- [Exercise brief] Restate all of the data exactly.

- [Exercise data]

○ ○ ○ ○ ○

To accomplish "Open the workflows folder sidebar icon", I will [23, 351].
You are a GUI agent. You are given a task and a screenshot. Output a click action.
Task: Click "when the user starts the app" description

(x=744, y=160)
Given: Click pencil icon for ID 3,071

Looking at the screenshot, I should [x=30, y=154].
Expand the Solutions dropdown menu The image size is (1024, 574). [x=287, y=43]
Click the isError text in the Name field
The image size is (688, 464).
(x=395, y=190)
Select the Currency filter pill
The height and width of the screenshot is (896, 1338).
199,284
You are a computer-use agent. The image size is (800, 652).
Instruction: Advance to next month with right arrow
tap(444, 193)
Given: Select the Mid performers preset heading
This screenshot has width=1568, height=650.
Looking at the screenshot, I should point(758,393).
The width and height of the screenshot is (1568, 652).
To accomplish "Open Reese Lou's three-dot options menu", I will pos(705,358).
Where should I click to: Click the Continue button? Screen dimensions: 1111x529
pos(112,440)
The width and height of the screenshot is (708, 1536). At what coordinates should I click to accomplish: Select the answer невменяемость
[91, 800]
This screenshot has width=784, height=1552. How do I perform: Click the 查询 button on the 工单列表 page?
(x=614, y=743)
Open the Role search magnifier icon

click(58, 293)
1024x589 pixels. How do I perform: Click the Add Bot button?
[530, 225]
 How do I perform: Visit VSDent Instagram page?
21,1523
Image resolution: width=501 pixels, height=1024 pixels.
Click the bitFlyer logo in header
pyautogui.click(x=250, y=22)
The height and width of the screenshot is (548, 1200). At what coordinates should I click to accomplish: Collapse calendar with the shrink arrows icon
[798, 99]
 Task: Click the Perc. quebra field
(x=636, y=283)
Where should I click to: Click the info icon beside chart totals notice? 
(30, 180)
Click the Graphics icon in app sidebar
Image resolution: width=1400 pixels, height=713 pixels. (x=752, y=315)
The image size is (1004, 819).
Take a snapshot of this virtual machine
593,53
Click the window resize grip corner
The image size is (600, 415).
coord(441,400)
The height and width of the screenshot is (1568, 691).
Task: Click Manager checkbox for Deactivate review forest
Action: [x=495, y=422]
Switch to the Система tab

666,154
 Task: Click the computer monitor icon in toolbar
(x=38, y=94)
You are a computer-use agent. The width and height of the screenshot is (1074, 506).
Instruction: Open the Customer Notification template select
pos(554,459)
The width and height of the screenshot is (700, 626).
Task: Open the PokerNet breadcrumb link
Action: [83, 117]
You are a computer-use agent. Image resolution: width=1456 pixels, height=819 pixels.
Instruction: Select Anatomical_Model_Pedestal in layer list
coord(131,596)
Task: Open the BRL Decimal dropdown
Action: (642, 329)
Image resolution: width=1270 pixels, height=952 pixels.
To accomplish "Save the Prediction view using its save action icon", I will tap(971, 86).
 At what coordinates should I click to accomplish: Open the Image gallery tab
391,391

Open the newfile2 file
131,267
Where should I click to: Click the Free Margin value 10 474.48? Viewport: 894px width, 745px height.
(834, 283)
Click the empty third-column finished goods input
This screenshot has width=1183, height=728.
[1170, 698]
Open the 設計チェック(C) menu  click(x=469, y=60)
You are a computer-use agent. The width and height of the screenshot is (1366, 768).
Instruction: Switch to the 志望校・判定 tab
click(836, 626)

○ ○ ○ ○ ○

- [Expected output]
To accomplish "Open the workflows folder sidebar icon", I will [23, 351].
You are a GUI agent. You are given a task and a screenshot. Output a click action.
Task: Click "when the user starts the app" description

(x=744, y=160)
Given: Click pencil icon for ID 3,071

Looking at the screenshot, I should [x=30, y=154].
Expand the Solutions dropdown menu The image size is (1024, 574). [x=287, y=43]
Click the isError text in the Name field
The image size is (688, 464).
(x=395, y=190)
Select the Currency filter pill
The height and width of the screenshot is (896, 1338).
199,284
You are a computer-use agent. The image size is (800, 652).
Instruction: Advance to next month with right arrow
tap(444, 193)
Given: Select the Mid performers preset heading
This screenshot has width=1568, height=650.
Looking at the screenshot, I should point(758,393).
The width and height of the screenshot is (1568, 652).
To accomplish "Open Reese Lou's three-dot options menu", I will pos(705,358).
Where should I click to: Click the Continue button? Screen dimensions: 1111x529
pos(112,440)
The width and height of the screenshot is (708, 1536). At what coordinates should I click to accomplish: Select the answer невменяемость
[91, 800]
This screenshot has width=784, height=1552. How do I perform: Click the 查询 button on the 工单列表 page?
(x=614, y=743)
Open the Role search magnifier icon

click(58, 293)
1024x589 pixels. How do I perform: Click the Add Bot button?
[530, 225]
 How do I perform: Visit VSDent Instagram page?
21,1523
Image resolution: width=501 pixels, height=1024 pixels.
Click the bitFlyer logo in header
pyautogui.click(x=250, y=22)
The height and width of the screenshot is (548, 1200). At what coordinates should I click to accomplish: Collapse calendar with the shrink arrows icon
[798, 99]
 Task: Click the Perc. quebra field
(x=636, y=283)
Where should I click to: Click the info icon beside chart totals notice? 
(30, 180)
Click the Graphics icon in app sidebar
Image resolution: width=1400 pixels, height=713 pixels. (x=752, y=315)
The image size is (1004, 819).
Take a snapshot of this virtual machine
593,53
Click the window resize grip corner
The image size is (600, 415).
coord(441,400)
The height and width of the screenshot is (1568, 691).
Task: Click Manager checkbox for Deactivate review forest
Action: [x=495, y=422]
Switch to the Система tab

666,154
 Task: Click the computer monitor icon in toolbar
(x=38, y=94)
You are a computer-use agent. The width and height of the screenshot is (1074, 506).
Instruction: Open the Customer Notification template select
pos(554,459)
The width and height of the screenshot is (700, 626).
Task: Open the PokerNet breadcrumb link
Action: [83, 117]
You are a computer-use agent. Image resolution: width=1456 pixels, height=819 pixels.
Instruction: Select Anatomical_Model_Pedestal in layer list
coord(131,596)
Task: Open the BRL Decimal dropdown
Action: (642, 329)
Image resolution: width=1270 pixels, height=952 pixels.
To accomplish "Save the Prediction view using its save action icon", I will tap(971, 86).
 At what coordinates should I click to accomplish: Open the Image gallery tab
391,391

Open the newfile2 file
131,267
Where should I click to: Click the Free Margin value 10 474.48? Viewport: 894px width, 745px height.
(834, 283)
Click the empty third-column finished goods input
This screenshot has width=1183, height=728.
[1170, 698]
Open the 設計チェック(C) menu  click(x=469, y=60)
You are a computer-use agent. The width and height of the screenshot is (1366, 768).
Instruction: Switch to the 志望校・判定 tab
click(836, 626)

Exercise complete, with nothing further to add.